Please return the lines of the data below, word for word, from the first line through the line containing "Task: Click the Define symbols input field".

### SUPPLIED DATA
○ ○ ○ ○ ○ ○ ○

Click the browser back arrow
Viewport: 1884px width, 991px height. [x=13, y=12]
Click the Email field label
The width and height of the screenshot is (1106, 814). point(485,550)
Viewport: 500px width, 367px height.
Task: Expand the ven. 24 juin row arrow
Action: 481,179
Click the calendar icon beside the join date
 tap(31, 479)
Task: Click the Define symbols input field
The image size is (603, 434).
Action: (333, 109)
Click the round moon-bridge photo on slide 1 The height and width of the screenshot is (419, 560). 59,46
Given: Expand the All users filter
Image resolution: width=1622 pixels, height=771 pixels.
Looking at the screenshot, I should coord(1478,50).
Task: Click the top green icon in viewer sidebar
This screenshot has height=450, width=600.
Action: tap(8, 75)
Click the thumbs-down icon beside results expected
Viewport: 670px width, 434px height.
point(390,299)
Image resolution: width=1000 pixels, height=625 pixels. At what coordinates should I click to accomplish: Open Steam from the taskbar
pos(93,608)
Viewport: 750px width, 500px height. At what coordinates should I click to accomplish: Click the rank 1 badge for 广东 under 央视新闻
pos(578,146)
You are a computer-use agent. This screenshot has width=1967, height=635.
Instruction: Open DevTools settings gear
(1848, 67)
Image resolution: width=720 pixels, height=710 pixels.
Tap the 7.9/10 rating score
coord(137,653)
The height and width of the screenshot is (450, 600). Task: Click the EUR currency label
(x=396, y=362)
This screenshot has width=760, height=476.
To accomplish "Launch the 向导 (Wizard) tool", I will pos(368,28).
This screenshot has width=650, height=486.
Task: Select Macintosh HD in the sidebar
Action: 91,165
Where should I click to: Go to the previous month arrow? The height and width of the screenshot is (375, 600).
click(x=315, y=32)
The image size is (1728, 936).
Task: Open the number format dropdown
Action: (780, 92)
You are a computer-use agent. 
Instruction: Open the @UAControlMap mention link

○ ○ ○ ○ ○ ○ ○

### TASK SOLUTION
Click the browser back arrow
Viewport: 1884px width, 991px height. [x=13, y=12]
Click the Email field label
The width and height of the screenshot is (1106, 814). point(485,550)
Viewport: 500px width, 367px height.
Task: Expand the ven. 24 juin row arrow
Action: 481,179
Click the calendar icon beside the join date
 tap(31, 479)
Task: Click the Define symbols input field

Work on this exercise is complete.